** START Records provided **

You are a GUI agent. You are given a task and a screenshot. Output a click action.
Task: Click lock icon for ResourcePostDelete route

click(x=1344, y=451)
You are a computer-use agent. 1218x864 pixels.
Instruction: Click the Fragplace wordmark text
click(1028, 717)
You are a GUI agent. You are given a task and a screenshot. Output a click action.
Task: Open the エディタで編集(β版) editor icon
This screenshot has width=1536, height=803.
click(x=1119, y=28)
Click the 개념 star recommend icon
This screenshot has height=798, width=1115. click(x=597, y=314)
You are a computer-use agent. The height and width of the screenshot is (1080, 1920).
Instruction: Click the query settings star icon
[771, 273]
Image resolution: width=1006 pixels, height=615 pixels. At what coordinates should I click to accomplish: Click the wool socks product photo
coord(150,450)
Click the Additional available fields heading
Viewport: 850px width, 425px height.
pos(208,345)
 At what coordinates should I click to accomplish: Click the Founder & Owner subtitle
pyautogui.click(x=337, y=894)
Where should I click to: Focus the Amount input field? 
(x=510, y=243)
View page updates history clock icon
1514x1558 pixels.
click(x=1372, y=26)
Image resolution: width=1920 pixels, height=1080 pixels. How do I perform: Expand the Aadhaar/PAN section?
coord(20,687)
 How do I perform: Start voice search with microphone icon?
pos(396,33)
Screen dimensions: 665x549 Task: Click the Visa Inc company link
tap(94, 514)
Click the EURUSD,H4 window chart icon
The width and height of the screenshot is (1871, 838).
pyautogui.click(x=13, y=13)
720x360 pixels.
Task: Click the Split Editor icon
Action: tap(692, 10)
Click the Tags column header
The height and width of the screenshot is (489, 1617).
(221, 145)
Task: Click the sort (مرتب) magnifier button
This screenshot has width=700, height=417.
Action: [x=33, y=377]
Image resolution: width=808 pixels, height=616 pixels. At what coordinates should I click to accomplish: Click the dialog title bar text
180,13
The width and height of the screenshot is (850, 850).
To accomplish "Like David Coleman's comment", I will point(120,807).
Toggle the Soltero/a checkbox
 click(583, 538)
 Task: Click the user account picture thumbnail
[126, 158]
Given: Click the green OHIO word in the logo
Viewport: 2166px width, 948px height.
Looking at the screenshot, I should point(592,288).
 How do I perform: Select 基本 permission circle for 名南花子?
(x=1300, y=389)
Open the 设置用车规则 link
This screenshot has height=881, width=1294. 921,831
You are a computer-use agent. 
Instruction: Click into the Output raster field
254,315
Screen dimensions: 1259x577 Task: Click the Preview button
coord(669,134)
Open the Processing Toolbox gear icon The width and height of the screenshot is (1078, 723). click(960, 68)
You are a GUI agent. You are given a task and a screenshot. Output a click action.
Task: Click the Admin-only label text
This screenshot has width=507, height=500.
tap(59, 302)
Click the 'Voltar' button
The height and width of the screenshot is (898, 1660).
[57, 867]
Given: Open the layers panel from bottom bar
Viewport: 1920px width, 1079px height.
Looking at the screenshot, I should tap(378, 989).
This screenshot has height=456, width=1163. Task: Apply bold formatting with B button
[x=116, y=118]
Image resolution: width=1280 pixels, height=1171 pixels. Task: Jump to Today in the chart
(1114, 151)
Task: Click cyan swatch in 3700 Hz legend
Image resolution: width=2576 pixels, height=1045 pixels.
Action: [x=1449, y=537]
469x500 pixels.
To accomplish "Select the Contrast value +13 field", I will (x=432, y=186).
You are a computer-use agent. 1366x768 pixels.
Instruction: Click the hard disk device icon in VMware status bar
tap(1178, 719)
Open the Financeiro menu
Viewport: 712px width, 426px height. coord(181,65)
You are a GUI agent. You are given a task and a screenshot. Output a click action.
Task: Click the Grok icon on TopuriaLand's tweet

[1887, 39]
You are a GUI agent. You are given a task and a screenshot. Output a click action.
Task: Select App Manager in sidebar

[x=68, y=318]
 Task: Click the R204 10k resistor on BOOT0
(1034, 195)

** END Records provided **

Requirement
Copy the rows above word for word, from the first row through the line that contains "This screenshot has height=798, width=1115.".

Task result
You are a GUI agent. You are given a task and a screenshot. Output a click action.
Task: Click lock icon for ResourcePostDelete route

click(x=1344, y=451)
You are a computer-use agent. 1218x864 pixels.
Instruction: Click the Fragplace wordmark text
click(1028, 717)
You are a GUI agent. You are given a task and a screenshot. Output a click action.
Task: Open the エディタで編集(β版) editor icon
This screenshot has width=1536, height=803.
click(x=1119, y=28)
Click the 개념 star recommend icon
This screenshot has height=798, width=1115. click(x=597, y=314)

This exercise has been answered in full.